> **What is being asked**: Reproduce the data verbatim from its first line through the line containing "click(x=432, y=79)", including both ends.

> **Recorded data**:
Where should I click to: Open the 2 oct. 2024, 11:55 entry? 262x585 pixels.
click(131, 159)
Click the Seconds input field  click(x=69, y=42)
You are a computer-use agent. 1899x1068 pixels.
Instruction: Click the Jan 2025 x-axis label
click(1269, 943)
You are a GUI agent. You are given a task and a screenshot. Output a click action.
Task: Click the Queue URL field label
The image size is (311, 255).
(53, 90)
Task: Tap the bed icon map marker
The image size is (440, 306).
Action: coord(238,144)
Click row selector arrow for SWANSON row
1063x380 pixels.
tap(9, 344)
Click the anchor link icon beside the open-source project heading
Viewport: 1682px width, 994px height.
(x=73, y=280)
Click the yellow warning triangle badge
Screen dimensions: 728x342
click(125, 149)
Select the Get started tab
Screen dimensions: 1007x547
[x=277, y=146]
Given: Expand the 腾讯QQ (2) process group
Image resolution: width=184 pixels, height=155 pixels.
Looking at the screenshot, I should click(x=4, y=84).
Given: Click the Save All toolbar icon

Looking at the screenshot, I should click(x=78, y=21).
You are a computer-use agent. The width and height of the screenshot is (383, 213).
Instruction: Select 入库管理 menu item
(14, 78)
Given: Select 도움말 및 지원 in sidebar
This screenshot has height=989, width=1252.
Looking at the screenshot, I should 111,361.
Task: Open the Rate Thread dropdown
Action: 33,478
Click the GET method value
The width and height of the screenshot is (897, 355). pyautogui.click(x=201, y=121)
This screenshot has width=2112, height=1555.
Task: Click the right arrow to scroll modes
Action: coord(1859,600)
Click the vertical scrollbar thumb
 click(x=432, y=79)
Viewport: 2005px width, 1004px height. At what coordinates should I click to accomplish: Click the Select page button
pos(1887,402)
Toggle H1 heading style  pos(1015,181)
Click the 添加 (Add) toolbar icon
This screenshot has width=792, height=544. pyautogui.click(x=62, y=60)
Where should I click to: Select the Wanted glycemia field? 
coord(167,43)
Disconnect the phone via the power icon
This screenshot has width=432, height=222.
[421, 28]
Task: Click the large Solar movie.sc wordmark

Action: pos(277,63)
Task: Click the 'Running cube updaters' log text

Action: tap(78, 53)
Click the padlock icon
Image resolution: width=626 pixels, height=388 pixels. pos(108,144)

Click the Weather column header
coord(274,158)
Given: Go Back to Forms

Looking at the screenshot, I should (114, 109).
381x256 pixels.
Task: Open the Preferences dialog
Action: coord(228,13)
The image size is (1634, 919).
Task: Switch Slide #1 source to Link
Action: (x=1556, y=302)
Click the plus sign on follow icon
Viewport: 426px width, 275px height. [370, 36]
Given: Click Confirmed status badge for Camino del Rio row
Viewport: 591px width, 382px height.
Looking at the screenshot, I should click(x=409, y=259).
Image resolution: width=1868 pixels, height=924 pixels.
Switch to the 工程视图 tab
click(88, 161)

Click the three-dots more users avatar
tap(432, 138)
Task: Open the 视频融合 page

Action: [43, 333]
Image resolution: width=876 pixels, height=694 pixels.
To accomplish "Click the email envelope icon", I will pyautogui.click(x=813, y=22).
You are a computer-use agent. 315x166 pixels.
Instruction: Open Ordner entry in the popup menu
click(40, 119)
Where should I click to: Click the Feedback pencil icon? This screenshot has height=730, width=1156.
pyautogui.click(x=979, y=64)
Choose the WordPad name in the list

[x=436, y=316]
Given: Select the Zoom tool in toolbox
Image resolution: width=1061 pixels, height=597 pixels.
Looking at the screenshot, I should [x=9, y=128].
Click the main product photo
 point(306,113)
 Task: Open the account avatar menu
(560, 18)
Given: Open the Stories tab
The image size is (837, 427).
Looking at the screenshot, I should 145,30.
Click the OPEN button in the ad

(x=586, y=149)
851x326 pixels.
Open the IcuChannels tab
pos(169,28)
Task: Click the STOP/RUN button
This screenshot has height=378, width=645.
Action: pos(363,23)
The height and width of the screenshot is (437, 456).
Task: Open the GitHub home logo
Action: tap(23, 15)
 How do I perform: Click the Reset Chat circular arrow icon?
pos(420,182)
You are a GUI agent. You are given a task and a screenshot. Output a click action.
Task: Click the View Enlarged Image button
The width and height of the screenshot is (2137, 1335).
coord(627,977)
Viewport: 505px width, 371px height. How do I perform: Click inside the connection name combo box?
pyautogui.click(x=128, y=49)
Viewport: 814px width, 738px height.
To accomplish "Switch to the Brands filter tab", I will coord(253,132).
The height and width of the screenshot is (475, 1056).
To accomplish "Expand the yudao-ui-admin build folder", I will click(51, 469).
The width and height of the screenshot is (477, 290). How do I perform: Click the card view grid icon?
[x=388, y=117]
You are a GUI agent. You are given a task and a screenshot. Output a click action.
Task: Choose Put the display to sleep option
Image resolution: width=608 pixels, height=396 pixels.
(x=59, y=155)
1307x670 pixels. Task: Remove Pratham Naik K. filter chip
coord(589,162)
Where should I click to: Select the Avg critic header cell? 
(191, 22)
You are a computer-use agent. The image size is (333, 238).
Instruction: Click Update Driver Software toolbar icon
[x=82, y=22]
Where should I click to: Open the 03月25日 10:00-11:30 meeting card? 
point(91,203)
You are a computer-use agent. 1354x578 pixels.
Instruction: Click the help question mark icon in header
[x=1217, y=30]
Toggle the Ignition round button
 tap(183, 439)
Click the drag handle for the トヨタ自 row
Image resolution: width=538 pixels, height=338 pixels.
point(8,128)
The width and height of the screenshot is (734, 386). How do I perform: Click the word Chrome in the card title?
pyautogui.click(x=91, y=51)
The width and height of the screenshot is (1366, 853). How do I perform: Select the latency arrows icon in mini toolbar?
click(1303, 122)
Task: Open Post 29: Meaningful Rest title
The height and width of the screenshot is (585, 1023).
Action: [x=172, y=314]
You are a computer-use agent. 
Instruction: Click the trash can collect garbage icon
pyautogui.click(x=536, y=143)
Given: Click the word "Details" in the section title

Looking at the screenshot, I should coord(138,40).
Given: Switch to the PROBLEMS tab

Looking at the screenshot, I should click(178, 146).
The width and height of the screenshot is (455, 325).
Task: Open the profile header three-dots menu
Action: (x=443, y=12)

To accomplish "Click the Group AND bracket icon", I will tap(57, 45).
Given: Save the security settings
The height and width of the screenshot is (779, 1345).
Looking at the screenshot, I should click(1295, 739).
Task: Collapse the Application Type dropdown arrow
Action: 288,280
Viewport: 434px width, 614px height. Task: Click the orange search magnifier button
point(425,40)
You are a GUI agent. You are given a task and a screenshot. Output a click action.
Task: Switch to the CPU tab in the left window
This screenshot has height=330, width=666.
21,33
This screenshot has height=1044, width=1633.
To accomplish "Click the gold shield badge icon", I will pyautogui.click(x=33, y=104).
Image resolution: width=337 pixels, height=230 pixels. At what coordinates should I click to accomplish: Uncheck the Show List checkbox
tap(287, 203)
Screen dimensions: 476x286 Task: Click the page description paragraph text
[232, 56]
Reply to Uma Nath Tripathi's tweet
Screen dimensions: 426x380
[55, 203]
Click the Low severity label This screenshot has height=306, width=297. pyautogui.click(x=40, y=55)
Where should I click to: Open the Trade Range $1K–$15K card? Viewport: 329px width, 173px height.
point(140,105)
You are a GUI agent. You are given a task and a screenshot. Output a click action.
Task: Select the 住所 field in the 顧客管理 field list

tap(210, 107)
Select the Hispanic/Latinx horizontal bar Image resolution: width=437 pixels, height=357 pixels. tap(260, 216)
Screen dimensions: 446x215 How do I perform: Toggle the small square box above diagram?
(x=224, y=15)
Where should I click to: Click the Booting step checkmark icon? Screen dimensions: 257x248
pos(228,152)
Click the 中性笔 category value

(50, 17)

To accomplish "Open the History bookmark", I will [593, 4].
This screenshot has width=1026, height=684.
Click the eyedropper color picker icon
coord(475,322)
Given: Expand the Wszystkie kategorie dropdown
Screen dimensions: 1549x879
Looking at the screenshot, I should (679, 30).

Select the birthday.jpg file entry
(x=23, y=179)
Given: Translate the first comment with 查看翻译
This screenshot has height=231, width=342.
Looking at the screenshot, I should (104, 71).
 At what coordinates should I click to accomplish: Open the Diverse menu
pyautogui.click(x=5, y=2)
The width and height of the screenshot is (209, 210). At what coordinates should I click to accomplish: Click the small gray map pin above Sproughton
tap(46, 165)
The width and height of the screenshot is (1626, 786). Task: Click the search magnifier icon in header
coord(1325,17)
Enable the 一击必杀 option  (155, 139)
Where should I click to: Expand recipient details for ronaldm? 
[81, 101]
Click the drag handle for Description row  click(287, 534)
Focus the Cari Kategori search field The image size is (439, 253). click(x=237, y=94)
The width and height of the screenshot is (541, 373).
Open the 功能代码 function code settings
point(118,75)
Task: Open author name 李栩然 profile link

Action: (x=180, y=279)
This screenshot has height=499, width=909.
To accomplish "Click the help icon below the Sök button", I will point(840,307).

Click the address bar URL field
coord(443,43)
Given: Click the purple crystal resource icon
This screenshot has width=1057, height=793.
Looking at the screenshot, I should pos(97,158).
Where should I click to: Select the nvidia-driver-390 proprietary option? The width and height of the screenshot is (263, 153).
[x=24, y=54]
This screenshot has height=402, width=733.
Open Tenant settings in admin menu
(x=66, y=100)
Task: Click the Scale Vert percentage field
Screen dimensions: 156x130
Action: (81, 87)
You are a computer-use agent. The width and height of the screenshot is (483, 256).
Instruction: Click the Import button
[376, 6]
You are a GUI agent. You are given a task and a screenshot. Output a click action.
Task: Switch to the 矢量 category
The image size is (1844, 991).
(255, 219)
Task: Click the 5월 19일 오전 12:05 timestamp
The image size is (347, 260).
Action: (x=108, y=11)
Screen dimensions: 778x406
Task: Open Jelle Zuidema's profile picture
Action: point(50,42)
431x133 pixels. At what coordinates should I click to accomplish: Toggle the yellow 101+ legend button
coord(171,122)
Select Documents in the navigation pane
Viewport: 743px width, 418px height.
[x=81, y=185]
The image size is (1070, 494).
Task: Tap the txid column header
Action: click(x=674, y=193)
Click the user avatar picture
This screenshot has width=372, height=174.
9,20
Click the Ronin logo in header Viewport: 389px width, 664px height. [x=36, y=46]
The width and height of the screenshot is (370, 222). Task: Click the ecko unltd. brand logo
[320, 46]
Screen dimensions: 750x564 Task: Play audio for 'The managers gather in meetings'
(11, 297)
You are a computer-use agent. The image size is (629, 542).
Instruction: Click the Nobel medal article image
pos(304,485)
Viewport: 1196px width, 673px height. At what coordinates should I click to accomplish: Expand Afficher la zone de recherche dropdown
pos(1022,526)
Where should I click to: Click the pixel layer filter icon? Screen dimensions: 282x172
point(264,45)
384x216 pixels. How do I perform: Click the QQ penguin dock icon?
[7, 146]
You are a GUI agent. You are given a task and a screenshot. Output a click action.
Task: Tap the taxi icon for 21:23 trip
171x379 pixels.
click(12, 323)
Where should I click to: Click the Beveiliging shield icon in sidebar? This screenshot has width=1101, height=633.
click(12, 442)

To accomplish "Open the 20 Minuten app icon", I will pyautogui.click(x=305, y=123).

> **Response**:
Where should I click to: Open the 2 oct. 2024, 11:55 entry? 262x585 pixels.
click(131, 159)
Click the Seconds input field  click(x=69, y=42)
You are a computer-use agent. 1899x1068 pixels.
Instruction: Click the Jan 2025 x-axis label
click(1269, 943)
You are a GUI agent. You are given a task and a screenshot. Output a click action.
Task: Click the Queue URL field label
The image size is (311, 255).
(53, 90)
Task: Tap the bed icon map marker
The image size is (440, 306).
Action: coord(238,144)
Click row selector arrow for SWANSON row
1063x380 pixels.
tap(9, 344)
Click the anchor link icon beside the open-source project heading
Viewport: 1682px width, 994px height.
(x=73, y=280)
Click the yellow warning triangle badge
Screen dimensions: 728x342
click(125, 149)
Select the Get started tab
Screen dimensions: 1007x547
[x=277, y=146]
Given: Expand the 腾讯QQ (2) process group
Image resolution: width=184 pixels, height=155 pixels.
Looking at the screenshot, I should click(x=4, y=84).
Given: Click the Save All toolbar icon

Looking at the screenshot, I should click(x=78, y=21).
You are a computer-use agent. The width and height of the screenshot is (383, 213).
Instruction: Select 入库管理 menu item
(14, 78)
Given: Select 도움말 및 지원 in sidebar
This screenshot has height=989, width=1252.
Looking at the screenshot, I should 111,361.
Task: Open the Rate Thread dropdown
Action: 33,478
Click the GET method value
The width and height of the screenshot is (897, 355). pyautogui.click(x=201, y=121)
This screenshot has width=2112, height=1555.
Task: Click the right arrow to scroll modes
Action: coord(1859,600)
Click the vertical scrollbar thumb
 click(x=432, y=79)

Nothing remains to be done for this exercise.